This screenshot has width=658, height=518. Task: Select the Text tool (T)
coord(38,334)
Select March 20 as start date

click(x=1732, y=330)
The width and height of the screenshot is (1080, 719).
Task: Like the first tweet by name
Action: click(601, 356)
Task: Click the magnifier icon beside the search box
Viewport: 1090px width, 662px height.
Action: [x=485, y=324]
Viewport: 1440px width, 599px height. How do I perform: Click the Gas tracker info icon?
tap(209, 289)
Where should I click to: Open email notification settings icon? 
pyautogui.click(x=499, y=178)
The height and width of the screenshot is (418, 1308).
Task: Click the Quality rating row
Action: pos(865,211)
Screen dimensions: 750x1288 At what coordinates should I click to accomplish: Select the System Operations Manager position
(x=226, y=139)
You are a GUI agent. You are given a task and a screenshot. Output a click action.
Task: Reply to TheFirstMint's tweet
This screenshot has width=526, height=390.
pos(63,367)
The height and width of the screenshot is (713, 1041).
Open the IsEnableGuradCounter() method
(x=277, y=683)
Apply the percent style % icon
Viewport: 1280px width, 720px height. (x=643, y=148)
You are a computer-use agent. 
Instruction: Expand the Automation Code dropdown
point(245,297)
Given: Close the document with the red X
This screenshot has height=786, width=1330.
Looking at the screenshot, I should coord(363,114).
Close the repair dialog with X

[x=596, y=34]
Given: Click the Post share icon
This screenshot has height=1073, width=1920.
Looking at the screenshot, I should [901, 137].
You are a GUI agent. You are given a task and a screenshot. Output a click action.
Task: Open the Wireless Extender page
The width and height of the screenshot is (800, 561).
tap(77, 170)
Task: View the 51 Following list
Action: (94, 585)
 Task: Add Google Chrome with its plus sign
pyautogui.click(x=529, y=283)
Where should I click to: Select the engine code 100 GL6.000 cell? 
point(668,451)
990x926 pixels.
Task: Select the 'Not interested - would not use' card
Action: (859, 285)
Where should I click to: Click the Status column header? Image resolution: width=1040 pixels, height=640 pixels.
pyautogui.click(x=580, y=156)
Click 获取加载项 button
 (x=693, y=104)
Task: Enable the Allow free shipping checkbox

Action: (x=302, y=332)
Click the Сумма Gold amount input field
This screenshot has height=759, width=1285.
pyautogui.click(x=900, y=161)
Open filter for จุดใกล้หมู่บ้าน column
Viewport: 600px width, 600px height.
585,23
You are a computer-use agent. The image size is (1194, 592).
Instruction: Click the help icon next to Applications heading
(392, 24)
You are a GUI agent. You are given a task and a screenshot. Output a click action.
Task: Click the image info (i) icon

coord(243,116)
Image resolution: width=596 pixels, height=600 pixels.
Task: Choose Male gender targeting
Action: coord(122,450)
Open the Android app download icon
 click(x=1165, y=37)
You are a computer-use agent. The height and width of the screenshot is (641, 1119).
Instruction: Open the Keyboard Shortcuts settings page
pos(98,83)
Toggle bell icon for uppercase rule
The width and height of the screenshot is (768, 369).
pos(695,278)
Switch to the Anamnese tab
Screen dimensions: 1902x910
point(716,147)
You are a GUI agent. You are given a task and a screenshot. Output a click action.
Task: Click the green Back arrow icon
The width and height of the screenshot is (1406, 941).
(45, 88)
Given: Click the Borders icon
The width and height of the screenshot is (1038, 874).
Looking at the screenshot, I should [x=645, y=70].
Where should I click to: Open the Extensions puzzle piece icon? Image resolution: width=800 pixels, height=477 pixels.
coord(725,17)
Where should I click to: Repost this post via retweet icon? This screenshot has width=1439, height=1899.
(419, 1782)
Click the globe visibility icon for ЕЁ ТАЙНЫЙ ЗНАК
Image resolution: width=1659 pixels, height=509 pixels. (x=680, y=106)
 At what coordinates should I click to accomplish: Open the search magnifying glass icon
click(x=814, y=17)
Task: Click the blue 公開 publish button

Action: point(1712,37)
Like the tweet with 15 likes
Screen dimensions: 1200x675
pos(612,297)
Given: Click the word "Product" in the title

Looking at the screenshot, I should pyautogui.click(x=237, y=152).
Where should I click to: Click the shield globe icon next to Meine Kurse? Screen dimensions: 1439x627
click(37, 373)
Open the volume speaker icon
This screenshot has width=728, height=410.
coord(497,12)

++++++++

For the listing shown above, count the lines that contain the word "computer" and supply only the result.

OUTPUT
3